No, it does not enable the CoC to do just about anything. This relates to what a I described, it relates to the types of secondary or exceptional duties that anyone in that job could be called upon to do as result of the fact that this is a military job. I gave some examples, but that is all that is possible: not a change of job altogether.

dapaterson said:
However, my understanding is that JAG lawyers are quite obstinate that a class B MOU is not a contract.  The CAF has terms of service (through legislation and regulation) which are what bind a CAF member, not the MOU. 

It doesn't matter what JAG's view class B or C MOU/SOU's as, the nature of the class B or C contracts, whatever you call them, is exactly that: contractual in nature - and that, BTW, arises from those legislation and regulations you talk about. It remains that you can only employ a reservist under class B or C in the job that he/she is "hired" for. Any modification must arise from an amendment to this relationship agreed by both parties to it. The only modification that can be done unilaterally is termination of the agreement mid-way, which can be done by either party as per the agreed terms (i.e. after the notice period provided for).

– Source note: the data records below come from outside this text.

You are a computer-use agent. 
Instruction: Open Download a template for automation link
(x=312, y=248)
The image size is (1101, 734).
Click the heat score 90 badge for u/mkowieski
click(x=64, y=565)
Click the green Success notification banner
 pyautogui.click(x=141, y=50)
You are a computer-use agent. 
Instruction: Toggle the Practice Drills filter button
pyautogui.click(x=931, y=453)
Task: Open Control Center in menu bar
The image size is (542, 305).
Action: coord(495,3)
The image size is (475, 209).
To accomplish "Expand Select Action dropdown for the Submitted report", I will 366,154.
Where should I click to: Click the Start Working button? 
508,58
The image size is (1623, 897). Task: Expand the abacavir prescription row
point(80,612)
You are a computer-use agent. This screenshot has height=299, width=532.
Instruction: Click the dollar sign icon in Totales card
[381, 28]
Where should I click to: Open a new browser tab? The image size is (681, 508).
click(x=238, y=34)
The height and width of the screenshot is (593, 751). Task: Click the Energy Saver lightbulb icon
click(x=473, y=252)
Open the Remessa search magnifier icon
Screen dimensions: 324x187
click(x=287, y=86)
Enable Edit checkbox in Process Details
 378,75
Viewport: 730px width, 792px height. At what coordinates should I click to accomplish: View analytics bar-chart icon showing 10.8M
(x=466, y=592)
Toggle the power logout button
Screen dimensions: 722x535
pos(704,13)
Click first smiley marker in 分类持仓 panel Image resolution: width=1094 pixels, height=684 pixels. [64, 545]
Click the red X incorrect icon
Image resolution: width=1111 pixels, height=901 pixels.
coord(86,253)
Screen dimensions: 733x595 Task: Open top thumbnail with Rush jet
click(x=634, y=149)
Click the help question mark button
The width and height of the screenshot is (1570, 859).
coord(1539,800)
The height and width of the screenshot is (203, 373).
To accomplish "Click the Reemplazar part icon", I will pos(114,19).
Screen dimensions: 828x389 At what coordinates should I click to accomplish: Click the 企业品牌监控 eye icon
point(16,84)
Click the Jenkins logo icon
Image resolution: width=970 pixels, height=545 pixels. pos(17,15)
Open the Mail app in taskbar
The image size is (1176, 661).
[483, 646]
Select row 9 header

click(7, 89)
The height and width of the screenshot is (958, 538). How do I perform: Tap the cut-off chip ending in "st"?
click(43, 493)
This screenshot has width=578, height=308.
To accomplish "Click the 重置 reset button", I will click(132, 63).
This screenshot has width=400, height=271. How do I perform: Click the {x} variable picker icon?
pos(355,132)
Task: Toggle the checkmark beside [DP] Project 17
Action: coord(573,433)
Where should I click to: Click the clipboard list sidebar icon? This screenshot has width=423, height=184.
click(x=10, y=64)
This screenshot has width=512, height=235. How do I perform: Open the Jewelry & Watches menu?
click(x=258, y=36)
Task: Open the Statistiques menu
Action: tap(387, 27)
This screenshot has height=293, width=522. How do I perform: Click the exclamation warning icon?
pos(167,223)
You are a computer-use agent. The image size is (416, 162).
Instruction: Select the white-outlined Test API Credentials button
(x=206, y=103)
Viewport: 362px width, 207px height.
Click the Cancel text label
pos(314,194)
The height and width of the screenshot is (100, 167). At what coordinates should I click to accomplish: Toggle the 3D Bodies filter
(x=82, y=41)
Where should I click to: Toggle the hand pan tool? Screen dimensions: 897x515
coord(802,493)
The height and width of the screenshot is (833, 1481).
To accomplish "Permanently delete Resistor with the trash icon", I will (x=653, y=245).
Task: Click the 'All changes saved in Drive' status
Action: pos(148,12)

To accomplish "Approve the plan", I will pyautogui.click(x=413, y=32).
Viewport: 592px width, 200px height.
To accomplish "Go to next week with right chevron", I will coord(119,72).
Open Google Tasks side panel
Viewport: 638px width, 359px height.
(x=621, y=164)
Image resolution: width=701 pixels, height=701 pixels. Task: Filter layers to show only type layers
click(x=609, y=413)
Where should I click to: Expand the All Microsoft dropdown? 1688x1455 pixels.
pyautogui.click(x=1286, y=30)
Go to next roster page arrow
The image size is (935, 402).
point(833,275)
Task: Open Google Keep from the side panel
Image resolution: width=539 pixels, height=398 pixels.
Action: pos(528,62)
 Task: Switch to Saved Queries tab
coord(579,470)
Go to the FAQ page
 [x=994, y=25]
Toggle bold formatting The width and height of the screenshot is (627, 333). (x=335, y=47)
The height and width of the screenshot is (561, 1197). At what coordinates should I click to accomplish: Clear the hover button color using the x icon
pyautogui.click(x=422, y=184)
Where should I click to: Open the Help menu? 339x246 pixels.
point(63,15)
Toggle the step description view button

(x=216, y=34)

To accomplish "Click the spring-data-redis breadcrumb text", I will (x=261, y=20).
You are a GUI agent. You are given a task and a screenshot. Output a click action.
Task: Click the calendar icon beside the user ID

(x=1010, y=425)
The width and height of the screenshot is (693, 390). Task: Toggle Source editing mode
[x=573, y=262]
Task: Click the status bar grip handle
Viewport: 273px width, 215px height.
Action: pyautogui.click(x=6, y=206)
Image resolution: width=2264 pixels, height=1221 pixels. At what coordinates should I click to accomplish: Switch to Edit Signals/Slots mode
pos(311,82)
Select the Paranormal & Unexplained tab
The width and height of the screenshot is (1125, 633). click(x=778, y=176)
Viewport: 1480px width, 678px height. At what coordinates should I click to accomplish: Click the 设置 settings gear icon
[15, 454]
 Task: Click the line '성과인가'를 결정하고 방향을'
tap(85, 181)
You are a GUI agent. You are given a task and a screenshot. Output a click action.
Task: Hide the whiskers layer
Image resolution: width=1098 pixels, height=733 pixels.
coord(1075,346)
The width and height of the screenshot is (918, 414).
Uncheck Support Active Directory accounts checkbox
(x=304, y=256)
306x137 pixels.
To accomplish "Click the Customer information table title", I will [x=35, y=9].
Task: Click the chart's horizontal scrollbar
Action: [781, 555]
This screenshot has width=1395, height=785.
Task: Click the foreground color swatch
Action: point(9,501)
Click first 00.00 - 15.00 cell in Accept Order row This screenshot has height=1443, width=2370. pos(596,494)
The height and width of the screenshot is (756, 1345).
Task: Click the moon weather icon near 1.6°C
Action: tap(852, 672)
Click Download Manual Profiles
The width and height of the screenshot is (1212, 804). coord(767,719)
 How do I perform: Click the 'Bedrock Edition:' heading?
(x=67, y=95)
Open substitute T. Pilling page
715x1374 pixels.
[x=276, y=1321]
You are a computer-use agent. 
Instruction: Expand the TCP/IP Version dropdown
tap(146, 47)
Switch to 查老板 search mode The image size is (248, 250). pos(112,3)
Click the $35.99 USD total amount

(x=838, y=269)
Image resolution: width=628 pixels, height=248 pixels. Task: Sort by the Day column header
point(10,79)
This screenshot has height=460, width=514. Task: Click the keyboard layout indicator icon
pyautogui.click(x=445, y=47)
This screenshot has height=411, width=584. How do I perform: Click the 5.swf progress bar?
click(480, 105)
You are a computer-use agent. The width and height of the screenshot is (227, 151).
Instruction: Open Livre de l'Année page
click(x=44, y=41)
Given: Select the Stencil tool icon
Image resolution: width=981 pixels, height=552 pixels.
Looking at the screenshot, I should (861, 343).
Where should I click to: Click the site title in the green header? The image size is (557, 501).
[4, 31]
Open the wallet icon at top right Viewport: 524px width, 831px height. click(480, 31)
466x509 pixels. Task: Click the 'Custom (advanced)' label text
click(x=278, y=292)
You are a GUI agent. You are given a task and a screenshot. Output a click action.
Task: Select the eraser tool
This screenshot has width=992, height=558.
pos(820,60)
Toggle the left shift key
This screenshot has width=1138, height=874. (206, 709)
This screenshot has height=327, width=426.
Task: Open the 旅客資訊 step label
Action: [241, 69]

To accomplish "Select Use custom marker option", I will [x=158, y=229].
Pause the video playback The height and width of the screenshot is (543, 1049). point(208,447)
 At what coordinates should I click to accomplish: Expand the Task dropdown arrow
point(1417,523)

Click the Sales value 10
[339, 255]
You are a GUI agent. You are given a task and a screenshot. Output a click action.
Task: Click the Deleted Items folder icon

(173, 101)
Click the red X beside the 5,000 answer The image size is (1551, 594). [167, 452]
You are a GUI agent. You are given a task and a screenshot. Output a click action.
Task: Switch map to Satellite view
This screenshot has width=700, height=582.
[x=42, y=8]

And even then, you have to be careful on the "employer" side. For instance cancelling a class B contract by the "employer" shortly after a reservist declines a proposed change in employment while the job he/she is in at the time does not cease to exist could be construed as retaliation for the refusal to change employment and considered disciplinary/administrative punishment for the exercise of one's right to refuse the amendment. That would be improper a give rise to a valid grievance.

I can tell you that, the few times we pushed back against such attempts at employing reservists outside of their assigned job under class B, the reg force officers in higher level of command/management got quite a schooling in reserve employment. Other than compulsory training requirements (14 days a year and one week end a month  ;D) or times when reservists are on active service, the relationship between reservists and the CAF is reciprocal and the reservist cannot be forced into anything he/she doesn't want to take on as a job, unlike regular force personnel.
 
Well, that doesn't seem to be how it actually works.

Every year personnel at my unit (Class-B reservists) end up getting tasked by NAVRESHQ to go instruct in Borden (Supply and HRA/FSA courses) or Valcartier (BMNQ/BMOQ, even after our CO has protested and submitted impact statements declaring the members RED.

We lost our one of our full time officers this way last year. They had less than a year left in their 3yr contract, so they were preparing to transition to a civilian career, and had numerous interviews and tests to complete (police) over the course of the summer. Despite the the objections of our CO, HQ the member to go away to teach for the entire summer. Their only recourse was to pull their contract.